Daily digest market movers: Gold shines amid dropping US yields as rate cut expectations rise

  • Gold prices are underpinned by lower US Treasury yields and a battered US Dollar. The US 10-year Treasury note yields 4.352% and is down 9 basis points (bps) from its opening level. DXY falls 0.66% to 104.33.
  • On Tuesday, Fed Chair Jerome Powell commented that he expects inflation to continue heading lower but wasn’t as confident about the disinflation outlook as he had previously been.
  • BLS reveals that April’s Consumer Price Index rose by 0.3% MoM, below estimates and March’s 0.4%. Core CPI rose by 0.3% MoM as expected but beneath the prior reading of 0.4%.
  • Other data showed that Retail Sales missed estimates of 0.4% and came at 0% MoM, below March’s 0.6%. In the twelve months to April, Retail Sales grew by 3%, below the 3.8% increase of the previous reading.
  • Further data will be featured during the week, led by Initial Jobless Claims and Industrial Production on May 16.
  • The New York Federal Reserve released its monthly Survey of Consumer Expectations on Monday, showing that the year's inflation expectations increased to 3.3% vs. 3% in March. The data came after the University of Michigan Consumer Sentiment poll showed that inflation expectations for a one-year outlook rose from 3.2% to 3.5%.
  • Interest rate cut expectations toward the end of the year edged up from 35 basis points on Tuesday to 42 bps, according to data provided by the Chicago Board of Trade.

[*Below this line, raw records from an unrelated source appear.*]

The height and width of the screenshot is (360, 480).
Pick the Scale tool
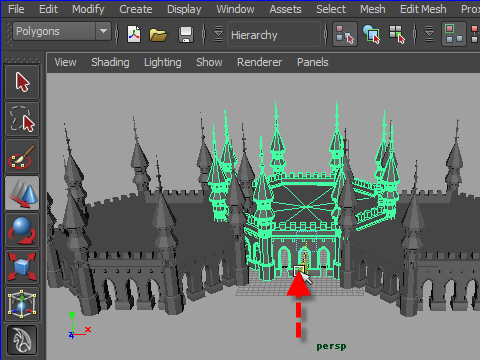(x=22, y=267)
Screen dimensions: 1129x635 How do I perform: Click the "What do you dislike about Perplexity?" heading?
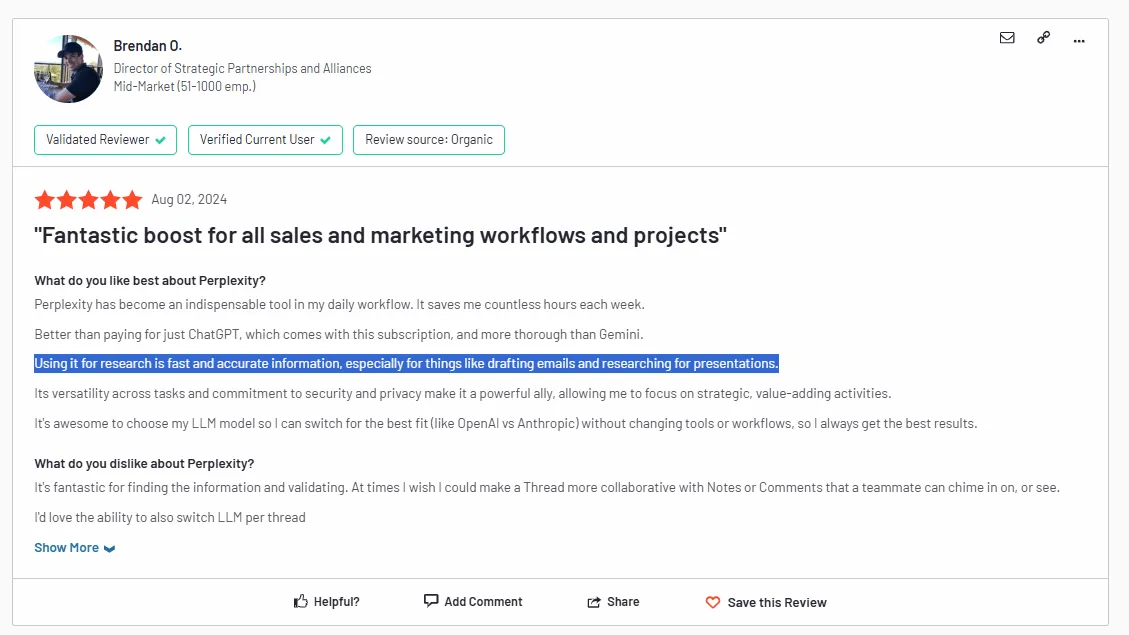point(144,464)
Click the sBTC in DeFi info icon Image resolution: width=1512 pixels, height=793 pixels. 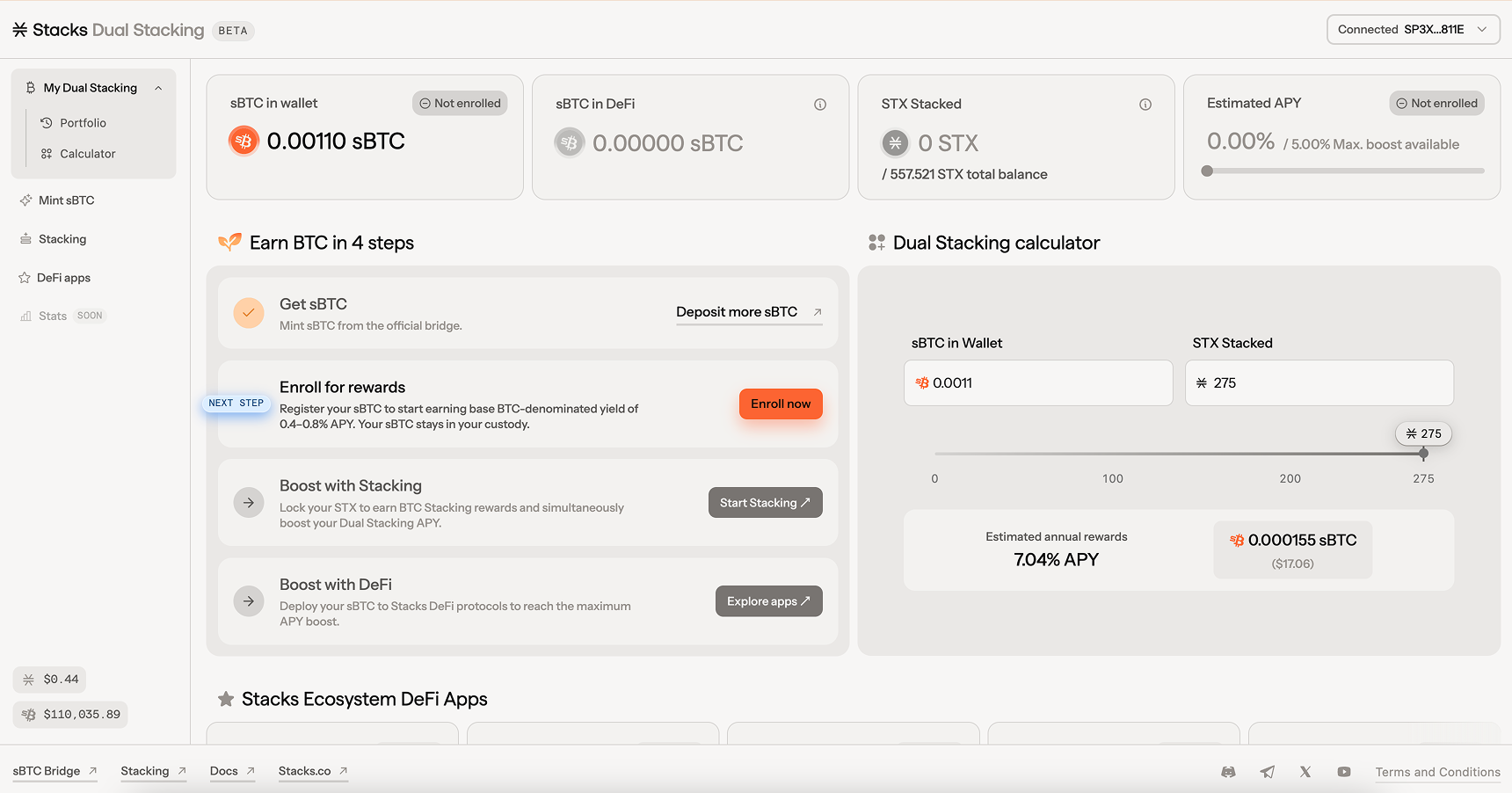coord(820,105)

Technical analysis: Gold price clears May 10 high, on its way towards $2,400

Gold price’s rally was prolonged for the second straight day, yet it was shy of challenging the $2,400 figure. Once buyers surpassed $2,378, the May 10 high paved the way for a new trading range within the $2,380 to $2,400 range.

Momentum favors buyers as the Relative Strength Index (RSI) remains bullish with readings above 60. Therefore, the path of least resistance is upward.

That said, the XAU/USD first resistance would be $2,400. Once surpassed, the immediate supply zone would be the April 19 high at $2,417, followed by the all-time high at $2,431.

Conversely, if sellers moved in and pushed prices below $2,359, that could sponsor a leg down toward the May 9 low of $2,306, followed by the $2,300 figure. Once surpassed, the next stop would be the 50-day Simple Moving Average (SMA) at $2,249.

Gold FAQs

Gold has played a key role in human’s history as it has been widely used as a store of value and medium of exchange. Currently, apart from its shine and usage for jewelry, the precious metal is widely seen as a safe-haven asset, meaning that it is considered a good investment during turbulent times. Gold is also widely seen as a hedge against inflation and against depreciating currencies as it doesn’t rely on any specific issuer or government.

Central banks are the biggest Gold holders. In their aim to support their currencies in turbulent times, central banks tend to diversify their reserves and buy Gold to improve the perceived strength of the economy and the currency. High Gold reserves can be a source of trust for a country’s solvency. Central banks added 1,136 tonnes of Gold worth around $70 billion to their reserves in 2022, according to data from the World Gold Council. This is the highest yearly purchase since records began. Central banks from emerging economies such as China, India and Turkey are quickly increasing their Gold reserves.

Gold has an inverse correlation with the US Dollar and US Treasuries, which are both major reserve and safe-haven assets. When the Dollar depreciates, Gold tends to rise, enabling investors and central banks to diversify their assets in turbulent times. Gold is also inversely correlated with risk assets. A rally in the stock market tends to weaken Gold price, while sell-offs in riskier markets tend to favor the precious metal.

The price can move due to a wide range of factors. Geopolitical instability or fears of a deep recession can quickly make Gold price escalate due to its safe-haven status. As a yield-less asset, Gold tends to rise with lower interest rates, while higher cost of money usually weighs down on the yellow metal. Still, most moves depend on how the US Dollar (USD) behaves as the asset is priced in dollars (XAU/USD). A strong Dollar tends to keep the price of Gold controlled, whereas a weaker Dollar is likely to push Gold prices up.